I think you only need to worry about health insurance for your father if you want an inheritance from him.
Oops, that sounds cold.
But as long as you are living in a first world country (even in the USA), in an emergency he can go to an ER, or you can call an ambulance, and he will be treated first and asked for payment afterwards. (If it's not an emergency, given your father's attitude you probably won't know about it until it has become an emergency.)

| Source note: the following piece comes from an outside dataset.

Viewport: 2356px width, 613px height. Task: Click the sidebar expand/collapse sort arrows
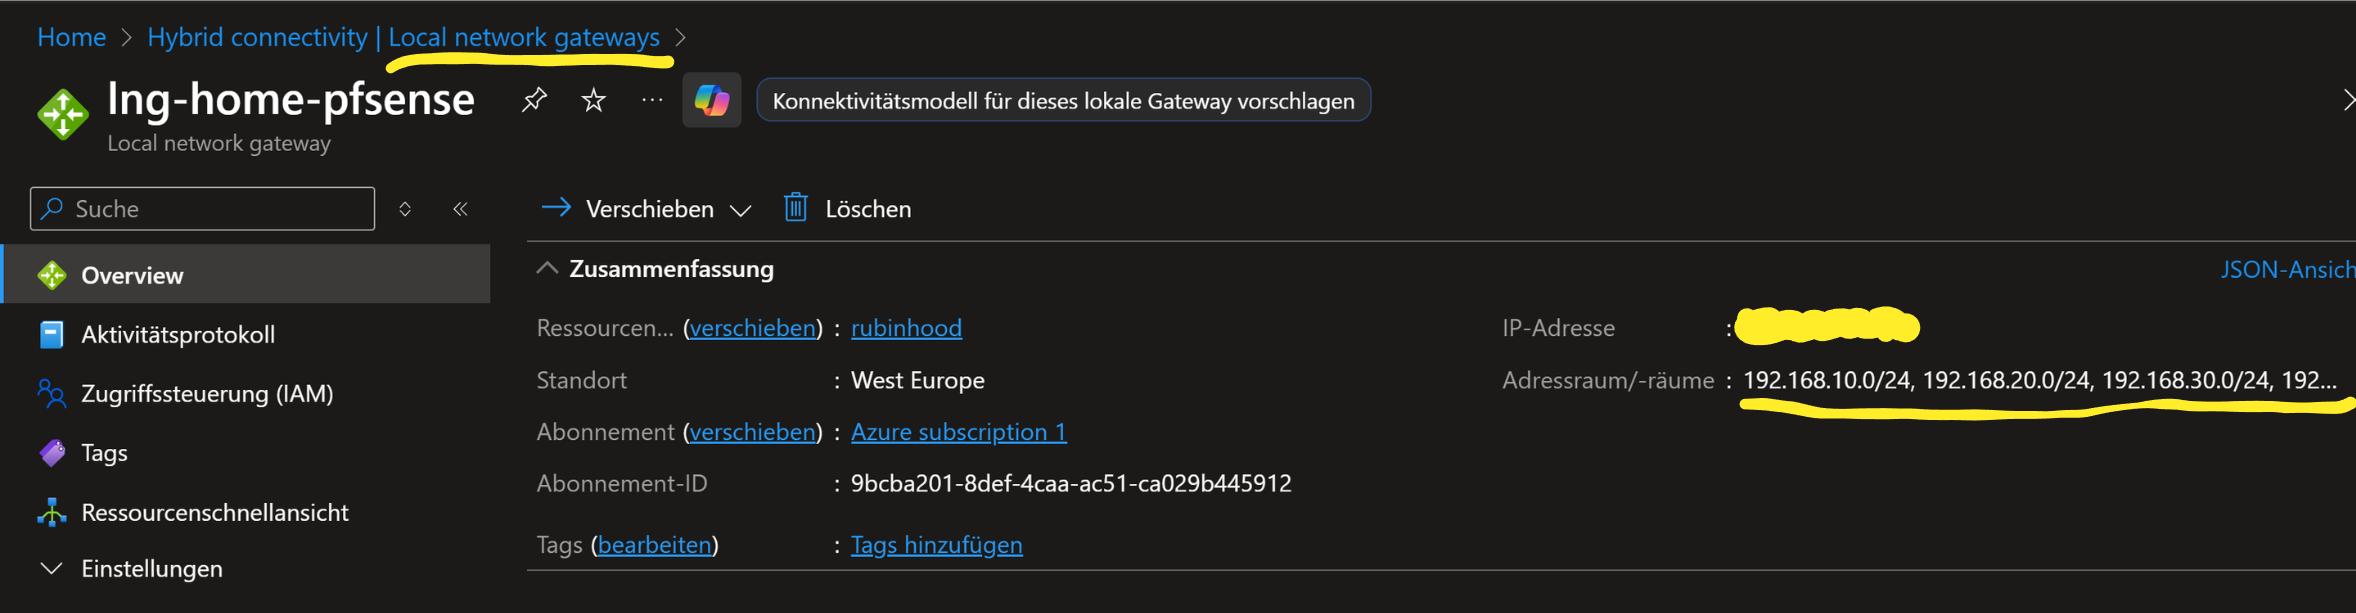[x=405, y=209]
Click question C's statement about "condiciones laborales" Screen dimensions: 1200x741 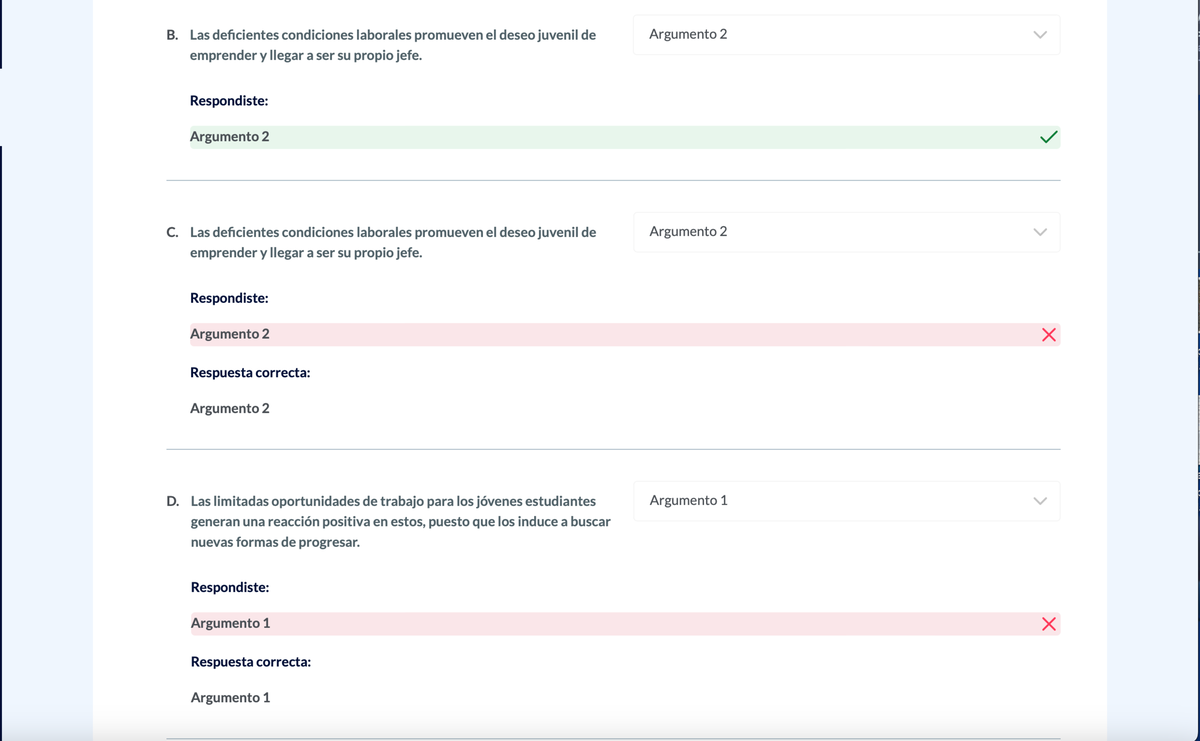pyautogui.click(x=392, y=242)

If there is an emergency and you are contacted by your father or by a medical provider, you will probably be upset, and worried, and feel harried and hassled and have to rearrange your life at short notice and with considerable difficulty in order to be present and perhaps make decisions. It is at that point which you may be given a piece of paper to sign, quite possibly being told that it is routine, that it is necessary in order for you to be given information about your father's condition or in order to be allowed to see him or in order to be allowed to talk to the doctor or make decisions about what happens to him. DON'T SIGN ANYTHING under those conditions. And apologies for shouting there, but it would be very easy to make a mistake and sign in haste only to repent at leisure when you found that you had assumed responsibility for his finances. Don't sign anything without assurance from a lawyer whom you personally are paying for the advice that it will not make you responsible for your father's medical expenses.
As long as you have not assumed responsibility for his medical expenses, it will be up to the medical provider to retrieve costs from your father. Usually some arrangement can be reached. If not, your father may become bankrupt through medical expenses, but that too can be dealt with.